Please output the entries below without altering a single character.

[Raw data Boundary: Start]

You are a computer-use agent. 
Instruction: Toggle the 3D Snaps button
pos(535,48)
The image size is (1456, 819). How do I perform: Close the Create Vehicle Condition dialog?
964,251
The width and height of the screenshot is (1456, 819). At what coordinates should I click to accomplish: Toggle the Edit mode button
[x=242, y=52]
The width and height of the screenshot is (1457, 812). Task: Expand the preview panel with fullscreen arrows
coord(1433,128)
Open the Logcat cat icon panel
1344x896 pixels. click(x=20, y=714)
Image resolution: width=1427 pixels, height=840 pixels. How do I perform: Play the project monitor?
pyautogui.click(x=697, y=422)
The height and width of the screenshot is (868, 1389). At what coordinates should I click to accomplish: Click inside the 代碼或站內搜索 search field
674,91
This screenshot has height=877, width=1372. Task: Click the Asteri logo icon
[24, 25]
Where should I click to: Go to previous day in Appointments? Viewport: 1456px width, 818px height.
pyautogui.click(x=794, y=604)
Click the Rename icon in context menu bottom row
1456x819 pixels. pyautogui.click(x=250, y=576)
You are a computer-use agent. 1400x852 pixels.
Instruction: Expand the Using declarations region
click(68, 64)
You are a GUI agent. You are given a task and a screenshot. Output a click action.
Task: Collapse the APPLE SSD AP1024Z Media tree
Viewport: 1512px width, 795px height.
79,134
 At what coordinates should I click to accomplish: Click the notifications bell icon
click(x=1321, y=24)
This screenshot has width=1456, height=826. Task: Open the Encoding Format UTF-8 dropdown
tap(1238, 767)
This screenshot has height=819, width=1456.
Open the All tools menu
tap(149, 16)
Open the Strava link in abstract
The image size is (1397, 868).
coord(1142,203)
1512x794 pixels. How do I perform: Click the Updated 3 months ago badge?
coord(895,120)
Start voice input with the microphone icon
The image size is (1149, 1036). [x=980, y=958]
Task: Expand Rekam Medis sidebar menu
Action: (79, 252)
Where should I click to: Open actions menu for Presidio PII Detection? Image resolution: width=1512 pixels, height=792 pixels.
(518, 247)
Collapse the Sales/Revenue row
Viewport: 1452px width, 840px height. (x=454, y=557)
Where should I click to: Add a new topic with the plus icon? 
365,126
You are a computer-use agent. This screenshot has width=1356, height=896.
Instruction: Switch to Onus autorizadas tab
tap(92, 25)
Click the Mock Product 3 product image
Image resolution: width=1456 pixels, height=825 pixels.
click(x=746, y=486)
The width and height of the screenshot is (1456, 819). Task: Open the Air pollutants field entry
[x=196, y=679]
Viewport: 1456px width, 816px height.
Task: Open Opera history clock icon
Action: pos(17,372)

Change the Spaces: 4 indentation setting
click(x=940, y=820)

[Raw data Boundary: End]

Task solution:
You are a computer-use agent. 
Instruction: Toggle the 3D Snaps button
pos(535,48)
The image size is (1456, 819). How do I perform: Close the Create Vehicle Condition dialog?
964,251
The width and height of the screenshot is (1456, 819). At what coordinates should I click to accomplish: Toggle the Edit mode button
[x=242, y=52]
The width and height of the screenshot is (1457, 812). Task: Expand the preview panel with fullscreen arrows
coord(1433,128)
Open the Logcat cat icon panel
1344x896 pixels. click(x=20, y=714)
Image resolution: width=1427 pixels, height=840 pixels. How do I perform: Play the project monitor?
pyautogui.click(x=697, y=422)
The height and width of the screenshot is (868, 1389). At what coordinates should I click to accomplish: Click inside the 代碼或站內搜索 search field
674,91
This screenshot has height=877, width=1372. Task: Click the Asteri logo icon
[24, 25]
Where should I click to: Go to previous day in Appointments? Viewport: 1456px width, 818px height.
pyautogui.click(x=794, y=604)
Click the Rename icon in context menu bottom row
1456x819 pixels. pyautogui.click(x=250, y=576)
You are a computer-use agent. 1400x852 pixels.
Instruction: Expand the Using declarations region
click(68, 64)
You are a GUI agent. You are given a task and a screenshot. Output a click action.
Task: Collapse the APPLE SSD AP1024Z Media tree
Viewport: 1512px width, 795px height.
79,134
 At what coordinates should I click to accomplish: Click the notifications bell icon
click(x=1321, y=24)
This screenshot has width=1456, height=826. Task: Open the Encoding Format UTF-8 dropdown
tap(1238, 767)
This screenshot has height=819, width=1456.
Open the All tools menu
tap(149, 16)
Open the Strava link in abstract
The image size is (1397, 868).
coord(1142,203)
1512x794 pixels. How do I perform: Click the Updated 3 months ago badge?
coord(895,120)
Start voice input with the microphone icon
The image size is (1149, 1036). [x=980, y=958]
Task: Expand Rekam Medis sidebar menu
Action: (79, 252)
Where should I click to: Open actions menu for Presidio PII Detection? Image resolution: width=1512 pixels, height=792 pixels.
(518, 247)
Collapse the Sales/Revenue row
Viewport: 1452px width, 840px height. (x=454, y=557)
Where should I click to: Add a new topic with the plus icon? 
365,126
You are a computer-use agent. This screenshot has width=1356, height=896.
Instruction: Switch to Onus autorizadas tab
tap(92, 25)
Click the Mock Product 3 product image
Image resolution: width=1456 pixels, height=825 pixels.
click(x=746, y=486)
The width and height of the screenshot is (1456, 819). Task: Open the Air pollutants field entry
[x=196, y=679]
Viewport: 1456px width, 816px height.
Task: Open Opera history clock icon
Action: pos(17,372)

Change the Spaces: 4 indentation setting
click(x=940, y=820)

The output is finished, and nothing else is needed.